» **Problem statement**: Output as a numbered list, with blank lines left out, the lines of data from the start through the line that contains "pos(400,592)", both ends included.

» **Data for this exercise**:
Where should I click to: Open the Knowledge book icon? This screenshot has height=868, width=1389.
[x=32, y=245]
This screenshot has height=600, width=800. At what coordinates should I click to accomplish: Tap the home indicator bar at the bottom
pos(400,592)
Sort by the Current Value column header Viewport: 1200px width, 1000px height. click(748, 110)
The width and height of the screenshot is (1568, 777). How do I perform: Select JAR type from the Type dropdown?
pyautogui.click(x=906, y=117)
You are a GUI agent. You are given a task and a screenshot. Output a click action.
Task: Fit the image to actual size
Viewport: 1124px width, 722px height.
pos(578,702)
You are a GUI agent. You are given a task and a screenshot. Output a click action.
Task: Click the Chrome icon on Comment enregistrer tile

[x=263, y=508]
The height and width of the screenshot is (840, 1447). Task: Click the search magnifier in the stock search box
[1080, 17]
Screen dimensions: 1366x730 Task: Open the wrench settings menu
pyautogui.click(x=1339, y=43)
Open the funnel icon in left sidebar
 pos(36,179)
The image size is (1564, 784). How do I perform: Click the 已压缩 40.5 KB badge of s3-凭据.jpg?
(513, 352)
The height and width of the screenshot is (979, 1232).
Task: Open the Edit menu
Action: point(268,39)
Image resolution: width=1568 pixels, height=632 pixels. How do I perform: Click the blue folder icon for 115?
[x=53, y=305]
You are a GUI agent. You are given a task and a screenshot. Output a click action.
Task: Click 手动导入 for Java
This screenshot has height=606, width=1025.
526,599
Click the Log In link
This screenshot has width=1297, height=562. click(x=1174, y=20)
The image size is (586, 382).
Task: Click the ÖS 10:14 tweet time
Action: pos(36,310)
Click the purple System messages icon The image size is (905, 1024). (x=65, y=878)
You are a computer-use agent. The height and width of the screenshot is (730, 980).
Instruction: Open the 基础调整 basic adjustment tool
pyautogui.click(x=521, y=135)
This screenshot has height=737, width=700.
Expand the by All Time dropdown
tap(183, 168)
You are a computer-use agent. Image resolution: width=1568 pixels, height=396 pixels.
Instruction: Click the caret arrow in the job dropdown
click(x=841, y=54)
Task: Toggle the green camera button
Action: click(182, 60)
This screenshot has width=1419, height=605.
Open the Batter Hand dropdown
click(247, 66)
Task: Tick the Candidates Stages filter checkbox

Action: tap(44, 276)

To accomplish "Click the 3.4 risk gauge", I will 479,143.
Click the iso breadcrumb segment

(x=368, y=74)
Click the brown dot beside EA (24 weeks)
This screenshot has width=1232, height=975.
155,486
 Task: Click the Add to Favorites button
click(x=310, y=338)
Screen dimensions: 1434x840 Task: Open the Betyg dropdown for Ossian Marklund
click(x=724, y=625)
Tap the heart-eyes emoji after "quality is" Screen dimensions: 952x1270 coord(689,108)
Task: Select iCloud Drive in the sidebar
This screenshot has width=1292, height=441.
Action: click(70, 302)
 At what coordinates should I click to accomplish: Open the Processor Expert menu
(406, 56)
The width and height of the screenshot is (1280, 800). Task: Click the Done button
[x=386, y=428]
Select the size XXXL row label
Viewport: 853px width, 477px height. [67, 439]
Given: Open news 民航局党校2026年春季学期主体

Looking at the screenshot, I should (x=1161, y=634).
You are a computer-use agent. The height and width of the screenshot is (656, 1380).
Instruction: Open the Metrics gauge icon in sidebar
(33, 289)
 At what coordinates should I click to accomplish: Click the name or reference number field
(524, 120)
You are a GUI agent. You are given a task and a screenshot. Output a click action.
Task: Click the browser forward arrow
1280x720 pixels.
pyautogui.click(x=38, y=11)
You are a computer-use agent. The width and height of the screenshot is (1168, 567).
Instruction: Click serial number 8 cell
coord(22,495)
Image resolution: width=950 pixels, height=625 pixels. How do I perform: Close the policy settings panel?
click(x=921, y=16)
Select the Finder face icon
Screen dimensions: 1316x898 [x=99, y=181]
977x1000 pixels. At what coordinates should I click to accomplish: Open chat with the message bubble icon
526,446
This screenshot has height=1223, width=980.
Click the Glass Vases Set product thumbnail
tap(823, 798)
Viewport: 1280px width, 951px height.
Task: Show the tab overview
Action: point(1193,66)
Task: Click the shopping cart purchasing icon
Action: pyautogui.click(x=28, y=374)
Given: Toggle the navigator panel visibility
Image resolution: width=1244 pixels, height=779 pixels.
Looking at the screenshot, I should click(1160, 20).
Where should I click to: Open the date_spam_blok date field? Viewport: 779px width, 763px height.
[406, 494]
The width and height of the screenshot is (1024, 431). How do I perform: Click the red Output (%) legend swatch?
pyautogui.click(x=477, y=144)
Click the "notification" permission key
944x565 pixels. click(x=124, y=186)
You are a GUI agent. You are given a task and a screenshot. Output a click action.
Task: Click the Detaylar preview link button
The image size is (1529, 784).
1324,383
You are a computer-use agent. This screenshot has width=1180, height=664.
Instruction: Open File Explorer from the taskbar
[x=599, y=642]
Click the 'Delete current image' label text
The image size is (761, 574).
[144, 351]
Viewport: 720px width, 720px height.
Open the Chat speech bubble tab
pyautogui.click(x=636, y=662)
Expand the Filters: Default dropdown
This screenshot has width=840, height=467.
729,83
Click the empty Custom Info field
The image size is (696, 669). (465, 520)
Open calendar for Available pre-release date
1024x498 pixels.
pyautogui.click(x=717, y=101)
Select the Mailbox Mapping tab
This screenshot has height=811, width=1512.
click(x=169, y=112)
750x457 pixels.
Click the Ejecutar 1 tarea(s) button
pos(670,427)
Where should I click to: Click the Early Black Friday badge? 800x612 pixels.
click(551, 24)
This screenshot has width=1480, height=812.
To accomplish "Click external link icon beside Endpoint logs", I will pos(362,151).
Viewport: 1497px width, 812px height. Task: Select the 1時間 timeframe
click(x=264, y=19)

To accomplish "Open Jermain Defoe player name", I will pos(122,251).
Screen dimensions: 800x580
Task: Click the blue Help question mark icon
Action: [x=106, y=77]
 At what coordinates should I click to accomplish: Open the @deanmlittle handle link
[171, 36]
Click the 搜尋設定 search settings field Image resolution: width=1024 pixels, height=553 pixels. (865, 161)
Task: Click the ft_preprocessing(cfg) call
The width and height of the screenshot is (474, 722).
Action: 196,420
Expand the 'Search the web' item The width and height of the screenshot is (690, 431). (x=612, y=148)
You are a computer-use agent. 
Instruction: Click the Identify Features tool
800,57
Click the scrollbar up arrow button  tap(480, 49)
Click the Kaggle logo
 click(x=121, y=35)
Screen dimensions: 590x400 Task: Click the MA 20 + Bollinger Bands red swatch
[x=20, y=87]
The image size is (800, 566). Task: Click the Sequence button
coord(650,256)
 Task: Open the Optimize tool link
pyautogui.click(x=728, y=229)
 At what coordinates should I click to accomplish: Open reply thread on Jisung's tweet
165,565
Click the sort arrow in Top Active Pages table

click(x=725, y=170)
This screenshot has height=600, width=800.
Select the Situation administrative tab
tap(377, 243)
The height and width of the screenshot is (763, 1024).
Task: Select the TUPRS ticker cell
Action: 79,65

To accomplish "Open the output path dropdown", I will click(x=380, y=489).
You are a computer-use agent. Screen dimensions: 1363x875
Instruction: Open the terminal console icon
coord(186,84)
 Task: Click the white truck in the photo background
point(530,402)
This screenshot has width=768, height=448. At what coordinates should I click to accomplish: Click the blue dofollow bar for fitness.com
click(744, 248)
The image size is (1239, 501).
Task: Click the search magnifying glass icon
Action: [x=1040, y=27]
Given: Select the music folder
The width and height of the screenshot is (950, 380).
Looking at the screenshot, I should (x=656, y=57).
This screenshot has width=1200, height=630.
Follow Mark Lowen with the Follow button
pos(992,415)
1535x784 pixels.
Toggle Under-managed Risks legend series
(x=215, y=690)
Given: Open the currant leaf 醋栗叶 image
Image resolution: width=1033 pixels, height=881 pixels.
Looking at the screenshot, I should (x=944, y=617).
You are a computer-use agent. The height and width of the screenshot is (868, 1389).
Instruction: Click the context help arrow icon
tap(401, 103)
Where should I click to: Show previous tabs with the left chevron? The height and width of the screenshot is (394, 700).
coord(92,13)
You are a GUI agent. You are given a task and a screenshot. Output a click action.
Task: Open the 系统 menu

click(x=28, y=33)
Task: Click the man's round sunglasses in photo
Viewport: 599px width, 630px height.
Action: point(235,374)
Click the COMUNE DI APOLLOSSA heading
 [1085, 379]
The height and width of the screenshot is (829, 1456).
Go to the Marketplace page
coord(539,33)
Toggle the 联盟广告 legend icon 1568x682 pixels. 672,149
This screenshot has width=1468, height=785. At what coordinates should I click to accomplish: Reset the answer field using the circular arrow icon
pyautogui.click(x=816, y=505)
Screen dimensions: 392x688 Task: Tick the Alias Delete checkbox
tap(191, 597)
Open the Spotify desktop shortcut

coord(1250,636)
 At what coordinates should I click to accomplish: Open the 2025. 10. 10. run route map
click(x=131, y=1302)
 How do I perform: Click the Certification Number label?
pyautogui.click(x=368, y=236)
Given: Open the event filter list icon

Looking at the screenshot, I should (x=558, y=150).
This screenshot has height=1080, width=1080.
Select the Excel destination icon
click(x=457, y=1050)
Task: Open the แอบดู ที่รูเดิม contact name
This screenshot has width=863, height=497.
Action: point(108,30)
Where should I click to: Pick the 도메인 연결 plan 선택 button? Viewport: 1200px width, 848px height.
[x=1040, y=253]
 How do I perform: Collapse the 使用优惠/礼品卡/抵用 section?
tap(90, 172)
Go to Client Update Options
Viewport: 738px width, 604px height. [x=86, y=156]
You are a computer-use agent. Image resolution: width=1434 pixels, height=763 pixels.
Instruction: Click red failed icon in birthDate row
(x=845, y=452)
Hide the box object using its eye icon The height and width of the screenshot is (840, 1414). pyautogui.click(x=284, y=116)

» **Worked solution**:
1. Where should I click to: Open the Knowledge book icon? This screenshot has height=868, width=1389.
2. [x=32, y=245]
3. This screenshot has height=600, width=800. At what coordinates should I click to accomplish: Tap the home indicator bar at the bottom
4. pos(400,592)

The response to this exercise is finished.